Start of Supplied text

LIN28 increases the NB population in the SVZ at 3 DPE. A) Bar graph showing the average percent of GFP⁺ cells positive for DCX, a marker for NBs, at 3 DPE; n = 7 slices (control), n = 6 slices (LIN28::GFP). B) Representative ×10 sagittal micrographs showing the GFP⁺ cells (green) in the SVZ, RMS, and OB for control (upper) and LIN28 (lower) at 7 DPE. Original scale bars, 200 μM. C) Bar graph displaying the average total GFP⁺ cells at 7 and 21 DPE. Data (21 DPE) were presented earlier in Fig. 2; n = 11 slices (control), n = 7 slices (LIN28::GFP). A, C) Data are presented as means ± sem. **P ≤ 0.001 vs. control, Student’s t test.

LIN28 causes early astrogliogenesis but ultimately, a reduction in the total number of astrocytes

At 3 DPE, we occasionally observed production of GFP⁺ astrocytes following LIN28 electroporation well before they should normally appear. Although the appearance of these astrocytes was infrequent and difficult to quantify as a result of low numbers, we saw this with independent electroporations of LIN28 plasmids, and early astrocytes were never present in control conditions at this time point. We further explored the glial population at other time points to determine whether LIN28 altered astrogliogenesis. To do this, we looked at GFP⁺ astrocytes in the striatum at 21 DPE, the time when the population of astrocytes peaks. We found the astrocyte populations were distinctly different between the control and constitutive LIN28 (Fig. 5A). We quantified astrocytes in the striatum bordering the SVZ as a percent of the GFP⁺ cells. LIN28 reduced the number of astrocytes by 50%: 26% in control and 13% in constitutive LIN28 conditions (Fig. 5B). The control averaged 22 GFP⁺ astrocytes in the striatum per slice, whereas constitutive LIN28 averaged 7 GFP⁺ astrocytes per slice (Fig. 5C). In addition, we quantified the number of astrocytes per area (square millimeters) in each condition. Constitutive LIN28 significantly reduced the astrocytes per area by 68% (Fig. 5D). These data suggest that constitutive expression of LIN28 occasionally caused early astrocyte production but by the same token, caused a reduction in the quantity of astrocytes overall.

Figure 5.

LIN28 reduces the total number of astrocytes at 21 DPE in the striatum. A) Representative ×40 micrographs showing GFP (green)/GFAP⁺ (red) astrocytes in the striatum of control (upper) and LIN28 (lower) at 21 DPE. Original scale bars, 50 μM. B) Bar graph displaying the average percent of GFP⁺ cells that are positive astrocytes in the striatum bordering the SVZ at 21 DPE; n = 12 slices (control), n = 15 slices (LIN28::GFP). C) The average number of GFP⁺ astrocytes in the striatum per slice at 21 DPE; n = 7 slices. D) Bar chart depicting the average number of GFP⁺ astrocytes per area (square millimeters) at 21 DPE; n = 7 slices. B–D) Data are presented as means ± sem. *P ≤ 0.05, ***P ≤ 0.005 vs. control, Student’s t test.

End of Supplied text

= Exercise =
Reproduce the LIN28 text word for word, starting with "LIN28 reduces the" and stopping after "0.005 vs. control, Student’s t test.".

Start of Extracted entries

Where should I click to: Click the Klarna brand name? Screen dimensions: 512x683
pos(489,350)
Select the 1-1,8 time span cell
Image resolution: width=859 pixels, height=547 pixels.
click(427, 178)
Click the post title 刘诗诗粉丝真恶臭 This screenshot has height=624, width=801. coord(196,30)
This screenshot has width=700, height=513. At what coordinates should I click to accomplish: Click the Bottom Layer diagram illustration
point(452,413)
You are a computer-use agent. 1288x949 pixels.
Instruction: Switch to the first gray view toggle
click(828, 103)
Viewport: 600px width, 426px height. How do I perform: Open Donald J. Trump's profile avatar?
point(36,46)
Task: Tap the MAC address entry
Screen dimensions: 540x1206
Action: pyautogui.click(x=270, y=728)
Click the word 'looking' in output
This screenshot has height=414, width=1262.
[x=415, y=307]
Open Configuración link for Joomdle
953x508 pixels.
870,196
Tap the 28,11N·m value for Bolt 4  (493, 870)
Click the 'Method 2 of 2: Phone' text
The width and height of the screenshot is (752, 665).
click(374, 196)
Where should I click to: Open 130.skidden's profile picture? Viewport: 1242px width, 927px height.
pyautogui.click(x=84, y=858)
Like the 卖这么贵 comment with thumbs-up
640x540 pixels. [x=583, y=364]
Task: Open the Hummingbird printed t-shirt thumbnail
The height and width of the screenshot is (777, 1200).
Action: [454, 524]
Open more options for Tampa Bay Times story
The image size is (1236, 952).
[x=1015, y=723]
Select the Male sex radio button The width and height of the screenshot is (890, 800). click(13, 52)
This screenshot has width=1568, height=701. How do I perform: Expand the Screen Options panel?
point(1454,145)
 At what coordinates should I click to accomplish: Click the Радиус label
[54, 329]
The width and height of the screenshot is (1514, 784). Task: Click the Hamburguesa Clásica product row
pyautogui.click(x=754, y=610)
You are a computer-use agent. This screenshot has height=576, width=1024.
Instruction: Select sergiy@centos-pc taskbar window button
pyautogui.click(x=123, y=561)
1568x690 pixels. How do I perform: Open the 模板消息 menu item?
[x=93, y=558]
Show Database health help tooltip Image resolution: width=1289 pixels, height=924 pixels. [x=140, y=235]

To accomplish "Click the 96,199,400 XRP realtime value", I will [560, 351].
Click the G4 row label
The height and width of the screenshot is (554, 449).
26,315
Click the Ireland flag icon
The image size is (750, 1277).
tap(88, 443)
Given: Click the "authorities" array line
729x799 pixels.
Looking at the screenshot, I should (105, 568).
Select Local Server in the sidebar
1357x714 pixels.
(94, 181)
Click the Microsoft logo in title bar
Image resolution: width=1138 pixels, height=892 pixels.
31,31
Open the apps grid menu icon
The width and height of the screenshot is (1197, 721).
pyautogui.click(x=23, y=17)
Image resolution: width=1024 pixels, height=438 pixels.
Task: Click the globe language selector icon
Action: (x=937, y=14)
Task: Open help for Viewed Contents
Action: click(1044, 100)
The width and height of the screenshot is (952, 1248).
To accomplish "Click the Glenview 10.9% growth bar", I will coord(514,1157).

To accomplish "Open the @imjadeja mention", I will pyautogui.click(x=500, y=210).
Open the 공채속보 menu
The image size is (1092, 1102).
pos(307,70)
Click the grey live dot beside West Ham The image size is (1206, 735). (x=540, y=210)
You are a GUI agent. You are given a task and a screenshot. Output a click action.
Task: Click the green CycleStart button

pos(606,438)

End of Extracted entries

= Exercise solution =
LIN28 reduces the total number of astrocytes at 21 DPE in the striatum. A) Representative ×40 micrographs showing GFP (green)/GFAP⁺ (red) astrocytes in the striatum of control (upper) and LIN28 (lower) at 21 DPE. Original scale bars, 50 μM. B) Bar graph displaying the average percent of GFP⁺ cells that are positive astrocytes in the striatum bordering the SVZ at 21 DPE; n = 12 slices (control), n = 15 slices (LIN28::GFP). C) The average number of GFP⁺ astrocytes in the striatum per slice at 21 DPE; n = 7 slices. D) Bar chart depicting the average number of GFP⁺ astrocytes per area (square millimeters) at 21 DPE; n = 7 slices. B–D) Data are presented as means ± sem. *P ≤ 0.05, ***P ≤ 0.005 vs. control, Student’s t test.